──────── Material to process ────────
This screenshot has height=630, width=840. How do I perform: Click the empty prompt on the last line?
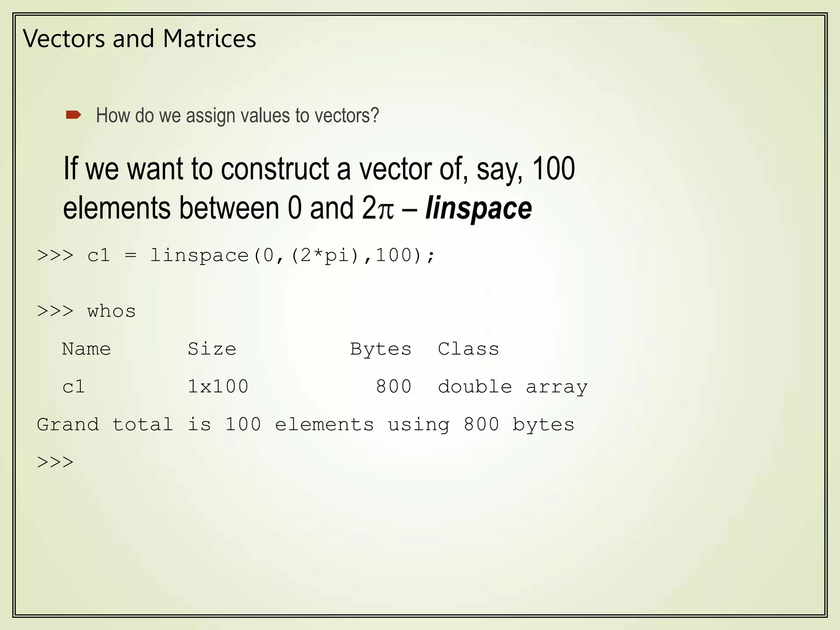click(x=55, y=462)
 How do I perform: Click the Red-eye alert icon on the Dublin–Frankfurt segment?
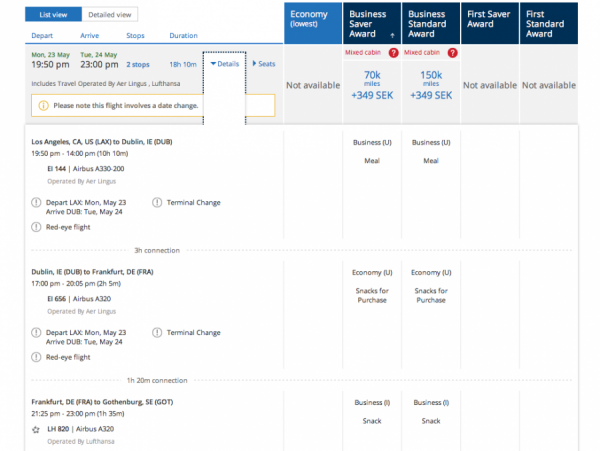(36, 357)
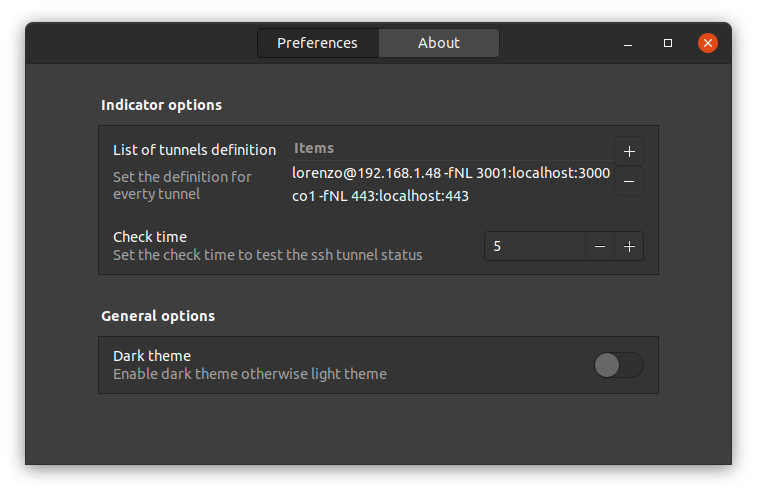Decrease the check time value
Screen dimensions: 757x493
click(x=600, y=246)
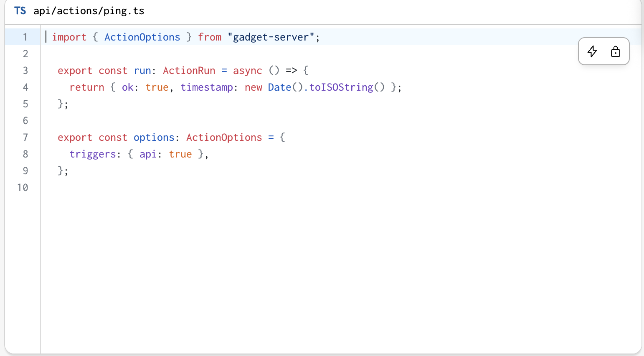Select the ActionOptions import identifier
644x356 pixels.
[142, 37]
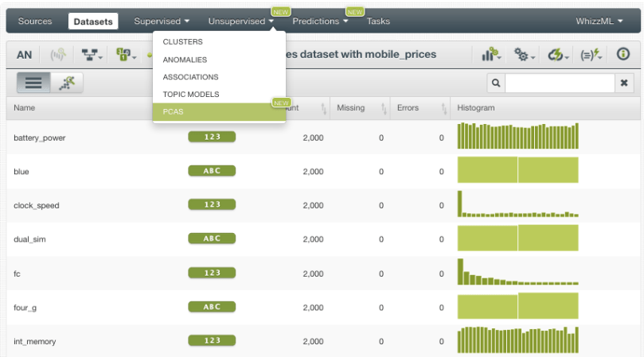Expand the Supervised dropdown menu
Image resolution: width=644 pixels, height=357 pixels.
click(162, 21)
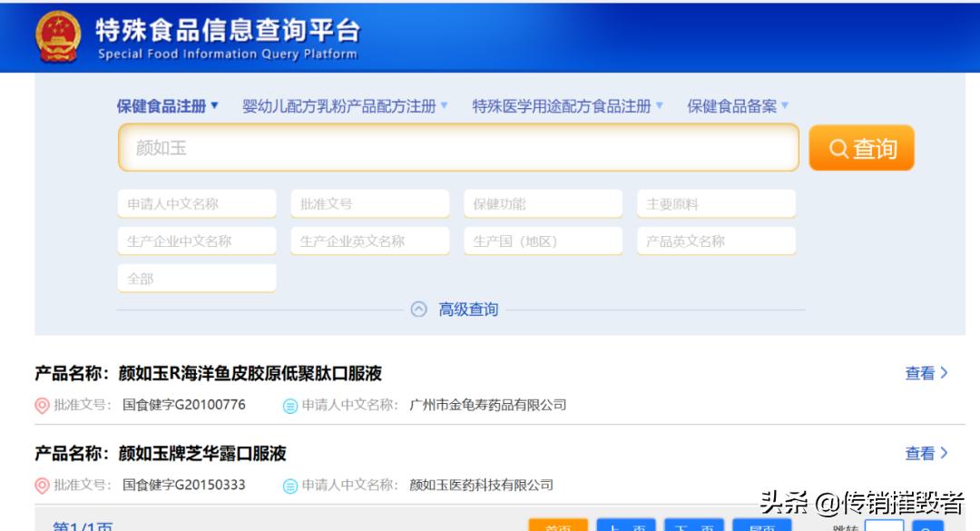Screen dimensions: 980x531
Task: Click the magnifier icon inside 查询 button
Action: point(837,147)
────────
- [Assigned task]
For this exercise, the lines from the one containing "How do I perform: Click the Red-eye" through the last line of the entries above are to be output exactly, both included, and pictures are skipped.

- [Your response]
 How do I perform: Click the Red-eye alert icon on the Dublin–Frankfurt segment?
(36, 357)
Decrease the check time value
Screen dimensions: 757x493
click(x=600, y=246)
Select the ActionOptions import identifier
644x356 pixels.
[142, 37]
Expand the Supervised dropdown menu
Image resolution: width=644 pixels, height=357 pixels.
click(162, 21)
Screen dimensions: 980x531
Task: Click the magnifier icon inside 查询 button
Action: point(837,147)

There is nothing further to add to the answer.